Exercise goal: Where a line in the records below includes "couch", pull that line out.

Material for this task:
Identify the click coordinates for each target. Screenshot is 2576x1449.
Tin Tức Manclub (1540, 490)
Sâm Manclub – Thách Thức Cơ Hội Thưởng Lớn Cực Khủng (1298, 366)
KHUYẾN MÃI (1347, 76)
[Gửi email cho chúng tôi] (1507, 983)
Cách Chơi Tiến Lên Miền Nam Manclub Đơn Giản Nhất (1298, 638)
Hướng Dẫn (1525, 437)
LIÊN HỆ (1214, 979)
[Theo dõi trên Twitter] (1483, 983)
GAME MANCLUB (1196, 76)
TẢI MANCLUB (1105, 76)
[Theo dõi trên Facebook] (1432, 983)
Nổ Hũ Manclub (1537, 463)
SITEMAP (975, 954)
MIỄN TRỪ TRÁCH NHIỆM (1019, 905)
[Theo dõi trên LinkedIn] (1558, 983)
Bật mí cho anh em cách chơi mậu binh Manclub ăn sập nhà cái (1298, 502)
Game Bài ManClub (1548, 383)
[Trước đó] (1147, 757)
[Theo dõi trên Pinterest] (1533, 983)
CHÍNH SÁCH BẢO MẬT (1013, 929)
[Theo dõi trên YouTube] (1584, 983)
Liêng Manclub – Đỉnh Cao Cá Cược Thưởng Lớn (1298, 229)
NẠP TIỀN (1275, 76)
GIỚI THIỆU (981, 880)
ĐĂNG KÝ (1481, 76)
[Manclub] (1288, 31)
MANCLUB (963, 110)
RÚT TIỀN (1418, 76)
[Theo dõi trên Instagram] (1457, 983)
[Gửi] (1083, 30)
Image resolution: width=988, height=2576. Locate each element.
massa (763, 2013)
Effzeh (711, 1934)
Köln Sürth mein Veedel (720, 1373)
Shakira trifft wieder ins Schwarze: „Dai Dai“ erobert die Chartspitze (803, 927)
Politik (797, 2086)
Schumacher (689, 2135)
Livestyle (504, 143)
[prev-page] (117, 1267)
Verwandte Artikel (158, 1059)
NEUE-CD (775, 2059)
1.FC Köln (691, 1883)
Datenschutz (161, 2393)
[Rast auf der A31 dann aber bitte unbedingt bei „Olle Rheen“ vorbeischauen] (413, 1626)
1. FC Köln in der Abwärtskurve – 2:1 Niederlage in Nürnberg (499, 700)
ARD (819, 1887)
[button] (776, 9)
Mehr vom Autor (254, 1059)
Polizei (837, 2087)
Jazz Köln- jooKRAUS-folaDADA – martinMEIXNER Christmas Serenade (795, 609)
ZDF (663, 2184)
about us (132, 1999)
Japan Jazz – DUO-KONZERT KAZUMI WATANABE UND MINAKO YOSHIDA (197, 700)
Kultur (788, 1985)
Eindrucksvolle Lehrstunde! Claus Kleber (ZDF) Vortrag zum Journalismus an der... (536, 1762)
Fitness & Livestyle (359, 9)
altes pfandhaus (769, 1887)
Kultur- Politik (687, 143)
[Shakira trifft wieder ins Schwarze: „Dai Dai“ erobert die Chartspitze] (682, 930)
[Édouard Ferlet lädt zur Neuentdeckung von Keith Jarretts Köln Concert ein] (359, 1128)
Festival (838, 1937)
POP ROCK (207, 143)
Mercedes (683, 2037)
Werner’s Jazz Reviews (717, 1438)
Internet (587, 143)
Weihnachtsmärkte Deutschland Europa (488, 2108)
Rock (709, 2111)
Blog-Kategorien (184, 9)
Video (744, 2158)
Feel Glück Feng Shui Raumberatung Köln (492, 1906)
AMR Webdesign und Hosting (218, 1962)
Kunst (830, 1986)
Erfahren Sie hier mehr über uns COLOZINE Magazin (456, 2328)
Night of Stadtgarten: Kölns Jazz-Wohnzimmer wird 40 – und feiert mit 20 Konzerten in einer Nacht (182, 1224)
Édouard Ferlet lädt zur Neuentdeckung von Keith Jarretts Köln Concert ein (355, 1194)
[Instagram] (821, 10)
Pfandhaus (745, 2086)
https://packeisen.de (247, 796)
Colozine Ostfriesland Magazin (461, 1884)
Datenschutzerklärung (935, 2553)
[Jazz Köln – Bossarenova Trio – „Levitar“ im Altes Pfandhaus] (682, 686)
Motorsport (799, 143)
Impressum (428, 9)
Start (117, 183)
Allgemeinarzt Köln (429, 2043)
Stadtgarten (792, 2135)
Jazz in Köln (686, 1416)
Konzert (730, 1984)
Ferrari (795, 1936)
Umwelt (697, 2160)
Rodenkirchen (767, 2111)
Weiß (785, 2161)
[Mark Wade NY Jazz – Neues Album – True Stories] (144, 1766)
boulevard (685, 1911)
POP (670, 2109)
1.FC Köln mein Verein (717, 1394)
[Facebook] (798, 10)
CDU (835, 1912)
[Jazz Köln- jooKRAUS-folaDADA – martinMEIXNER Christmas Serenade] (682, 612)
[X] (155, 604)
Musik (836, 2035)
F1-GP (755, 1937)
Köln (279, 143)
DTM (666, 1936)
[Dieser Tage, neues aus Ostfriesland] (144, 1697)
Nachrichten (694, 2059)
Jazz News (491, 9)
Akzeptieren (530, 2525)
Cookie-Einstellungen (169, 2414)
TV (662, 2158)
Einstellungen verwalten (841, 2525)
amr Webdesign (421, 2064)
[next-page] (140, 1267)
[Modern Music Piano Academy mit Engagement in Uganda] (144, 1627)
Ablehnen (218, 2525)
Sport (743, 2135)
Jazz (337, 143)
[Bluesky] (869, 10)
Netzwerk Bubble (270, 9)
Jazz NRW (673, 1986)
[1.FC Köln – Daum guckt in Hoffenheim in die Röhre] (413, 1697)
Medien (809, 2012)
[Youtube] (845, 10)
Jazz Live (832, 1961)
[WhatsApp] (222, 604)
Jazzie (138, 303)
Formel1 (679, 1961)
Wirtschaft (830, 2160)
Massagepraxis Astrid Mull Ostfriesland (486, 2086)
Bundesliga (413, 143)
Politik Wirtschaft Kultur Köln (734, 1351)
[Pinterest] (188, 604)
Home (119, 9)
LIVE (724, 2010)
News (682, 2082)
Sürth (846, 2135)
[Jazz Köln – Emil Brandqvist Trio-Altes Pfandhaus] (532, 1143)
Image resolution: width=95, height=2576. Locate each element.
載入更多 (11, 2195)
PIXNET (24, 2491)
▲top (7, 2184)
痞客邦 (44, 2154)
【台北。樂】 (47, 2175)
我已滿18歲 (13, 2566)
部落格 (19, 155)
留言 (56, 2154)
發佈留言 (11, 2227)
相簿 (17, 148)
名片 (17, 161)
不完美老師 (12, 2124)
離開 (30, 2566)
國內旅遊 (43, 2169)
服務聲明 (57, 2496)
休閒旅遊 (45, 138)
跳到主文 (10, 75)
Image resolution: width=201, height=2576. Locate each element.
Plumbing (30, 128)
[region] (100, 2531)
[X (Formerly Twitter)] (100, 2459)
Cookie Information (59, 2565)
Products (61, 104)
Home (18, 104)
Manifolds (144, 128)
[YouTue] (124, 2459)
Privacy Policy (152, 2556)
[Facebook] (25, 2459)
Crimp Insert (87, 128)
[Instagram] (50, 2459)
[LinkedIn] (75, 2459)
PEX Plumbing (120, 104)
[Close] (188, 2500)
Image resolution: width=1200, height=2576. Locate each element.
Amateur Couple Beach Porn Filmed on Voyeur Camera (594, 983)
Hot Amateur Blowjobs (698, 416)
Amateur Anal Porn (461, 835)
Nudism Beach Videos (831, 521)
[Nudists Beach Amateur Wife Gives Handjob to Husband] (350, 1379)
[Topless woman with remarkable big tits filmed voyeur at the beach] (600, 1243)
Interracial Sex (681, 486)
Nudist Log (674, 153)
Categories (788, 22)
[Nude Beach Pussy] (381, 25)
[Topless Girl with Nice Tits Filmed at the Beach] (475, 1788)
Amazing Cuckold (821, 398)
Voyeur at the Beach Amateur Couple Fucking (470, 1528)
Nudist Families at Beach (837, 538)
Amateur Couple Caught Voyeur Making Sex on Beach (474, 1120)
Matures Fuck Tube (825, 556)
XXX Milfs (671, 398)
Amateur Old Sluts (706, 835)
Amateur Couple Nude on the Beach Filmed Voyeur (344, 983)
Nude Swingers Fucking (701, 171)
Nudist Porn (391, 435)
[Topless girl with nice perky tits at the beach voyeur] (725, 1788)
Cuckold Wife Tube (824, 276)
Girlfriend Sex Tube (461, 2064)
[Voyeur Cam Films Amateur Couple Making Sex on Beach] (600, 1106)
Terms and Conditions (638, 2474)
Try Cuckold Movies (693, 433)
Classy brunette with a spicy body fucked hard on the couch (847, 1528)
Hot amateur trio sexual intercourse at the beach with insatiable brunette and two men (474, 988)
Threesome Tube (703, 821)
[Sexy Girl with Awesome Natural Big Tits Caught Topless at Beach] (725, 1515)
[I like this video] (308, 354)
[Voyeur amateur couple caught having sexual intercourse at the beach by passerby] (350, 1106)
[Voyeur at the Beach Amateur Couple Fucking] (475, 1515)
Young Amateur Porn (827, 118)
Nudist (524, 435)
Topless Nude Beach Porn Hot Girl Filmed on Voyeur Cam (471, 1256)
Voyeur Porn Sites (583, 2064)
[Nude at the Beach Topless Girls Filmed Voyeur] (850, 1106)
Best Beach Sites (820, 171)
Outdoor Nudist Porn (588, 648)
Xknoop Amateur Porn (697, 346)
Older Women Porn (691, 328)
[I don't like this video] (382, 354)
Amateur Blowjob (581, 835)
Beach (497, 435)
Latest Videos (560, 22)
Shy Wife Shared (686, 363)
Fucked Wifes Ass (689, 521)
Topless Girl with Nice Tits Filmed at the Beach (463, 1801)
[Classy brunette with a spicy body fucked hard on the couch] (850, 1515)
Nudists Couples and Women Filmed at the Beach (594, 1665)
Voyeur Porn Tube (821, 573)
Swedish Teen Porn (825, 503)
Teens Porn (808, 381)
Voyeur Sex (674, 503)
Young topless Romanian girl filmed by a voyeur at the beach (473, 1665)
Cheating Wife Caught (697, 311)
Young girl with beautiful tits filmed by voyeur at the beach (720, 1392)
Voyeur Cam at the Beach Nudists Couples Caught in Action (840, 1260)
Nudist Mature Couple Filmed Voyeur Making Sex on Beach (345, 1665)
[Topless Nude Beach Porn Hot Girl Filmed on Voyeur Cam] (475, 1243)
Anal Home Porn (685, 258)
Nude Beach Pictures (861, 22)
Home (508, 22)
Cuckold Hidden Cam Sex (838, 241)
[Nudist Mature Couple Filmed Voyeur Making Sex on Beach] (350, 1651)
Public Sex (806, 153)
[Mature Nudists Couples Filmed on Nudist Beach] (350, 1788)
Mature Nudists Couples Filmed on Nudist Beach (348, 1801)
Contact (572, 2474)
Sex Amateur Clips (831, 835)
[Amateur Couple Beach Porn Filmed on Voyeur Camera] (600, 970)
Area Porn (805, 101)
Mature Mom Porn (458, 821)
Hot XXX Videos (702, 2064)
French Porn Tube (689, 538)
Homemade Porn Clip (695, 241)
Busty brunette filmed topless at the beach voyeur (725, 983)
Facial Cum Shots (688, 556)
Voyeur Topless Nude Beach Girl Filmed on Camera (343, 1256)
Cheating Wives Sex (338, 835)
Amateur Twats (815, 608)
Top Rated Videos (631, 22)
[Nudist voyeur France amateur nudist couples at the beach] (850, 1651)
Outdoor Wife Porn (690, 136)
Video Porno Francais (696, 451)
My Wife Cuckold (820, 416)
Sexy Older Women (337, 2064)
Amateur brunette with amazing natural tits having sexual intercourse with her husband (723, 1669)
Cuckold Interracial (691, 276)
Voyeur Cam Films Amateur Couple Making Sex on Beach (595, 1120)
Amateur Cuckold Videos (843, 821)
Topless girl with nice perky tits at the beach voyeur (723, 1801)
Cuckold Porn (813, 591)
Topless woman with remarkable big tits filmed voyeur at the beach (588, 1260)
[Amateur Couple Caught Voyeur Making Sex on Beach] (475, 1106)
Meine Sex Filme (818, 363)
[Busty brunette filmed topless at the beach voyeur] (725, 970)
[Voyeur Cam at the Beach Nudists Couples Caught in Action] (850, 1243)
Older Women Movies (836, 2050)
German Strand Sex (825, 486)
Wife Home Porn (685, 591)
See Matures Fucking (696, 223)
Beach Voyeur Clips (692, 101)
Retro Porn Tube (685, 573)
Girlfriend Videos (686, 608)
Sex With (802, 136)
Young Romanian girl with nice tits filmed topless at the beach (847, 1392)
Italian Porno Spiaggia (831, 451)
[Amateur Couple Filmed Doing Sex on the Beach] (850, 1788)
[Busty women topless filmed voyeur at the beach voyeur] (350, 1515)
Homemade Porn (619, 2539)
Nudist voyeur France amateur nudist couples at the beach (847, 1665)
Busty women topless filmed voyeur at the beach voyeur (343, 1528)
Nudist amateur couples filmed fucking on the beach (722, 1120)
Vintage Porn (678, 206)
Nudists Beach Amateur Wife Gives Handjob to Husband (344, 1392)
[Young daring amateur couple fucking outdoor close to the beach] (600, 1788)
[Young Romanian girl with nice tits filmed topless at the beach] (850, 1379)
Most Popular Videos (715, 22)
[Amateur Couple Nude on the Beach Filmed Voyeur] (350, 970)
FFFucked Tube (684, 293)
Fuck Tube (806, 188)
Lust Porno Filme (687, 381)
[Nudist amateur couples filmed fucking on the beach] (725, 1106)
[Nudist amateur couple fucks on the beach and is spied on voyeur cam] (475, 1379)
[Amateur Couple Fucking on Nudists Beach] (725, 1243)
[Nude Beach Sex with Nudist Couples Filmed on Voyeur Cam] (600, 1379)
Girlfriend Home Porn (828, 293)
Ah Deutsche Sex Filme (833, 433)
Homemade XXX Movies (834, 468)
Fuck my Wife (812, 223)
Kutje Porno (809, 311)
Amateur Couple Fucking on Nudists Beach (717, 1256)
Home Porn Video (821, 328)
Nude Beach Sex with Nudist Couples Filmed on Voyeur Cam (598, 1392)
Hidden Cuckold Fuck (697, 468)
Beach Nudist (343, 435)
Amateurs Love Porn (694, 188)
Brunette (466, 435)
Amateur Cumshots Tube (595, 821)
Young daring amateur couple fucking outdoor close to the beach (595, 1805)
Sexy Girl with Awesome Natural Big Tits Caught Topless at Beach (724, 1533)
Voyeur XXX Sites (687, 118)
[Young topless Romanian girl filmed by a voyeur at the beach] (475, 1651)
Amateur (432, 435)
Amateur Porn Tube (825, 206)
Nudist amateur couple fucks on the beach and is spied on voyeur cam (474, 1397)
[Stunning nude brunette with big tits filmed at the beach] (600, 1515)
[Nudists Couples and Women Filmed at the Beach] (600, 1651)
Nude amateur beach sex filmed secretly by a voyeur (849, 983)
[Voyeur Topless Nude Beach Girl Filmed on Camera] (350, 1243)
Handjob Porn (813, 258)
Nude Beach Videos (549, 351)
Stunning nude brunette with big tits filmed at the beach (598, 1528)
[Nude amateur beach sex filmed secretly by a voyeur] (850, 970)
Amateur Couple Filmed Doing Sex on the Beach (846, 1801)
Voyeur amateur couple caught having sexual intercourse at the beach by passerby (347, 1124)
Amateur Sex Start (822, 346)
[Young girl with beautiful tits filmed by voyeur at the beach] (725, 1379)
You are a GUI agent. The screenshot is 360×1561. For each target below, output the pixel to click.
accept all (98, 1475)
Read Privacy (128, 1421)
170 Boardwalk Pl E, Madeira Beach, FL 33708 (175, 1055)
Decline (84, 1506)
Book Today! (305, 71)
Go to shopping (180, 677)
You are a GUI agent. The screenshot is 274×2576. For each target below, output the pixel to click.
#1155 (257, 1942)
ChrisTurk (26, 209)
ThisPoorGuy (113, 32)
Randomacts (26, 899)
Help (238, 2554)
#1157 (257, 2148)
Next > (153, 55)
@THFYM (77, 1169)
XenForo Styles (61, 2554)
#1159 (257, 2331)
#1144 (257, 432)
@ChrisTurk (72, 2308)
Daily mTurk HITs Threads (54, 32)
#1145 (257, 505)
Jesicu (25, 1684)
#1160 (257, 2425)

Result of this exercise:
Classy brunette with a spicy body fucked hard on the couch (847, 1528)
[Classy brunette with a spicy body fucked hard on the couch] (850, 1515)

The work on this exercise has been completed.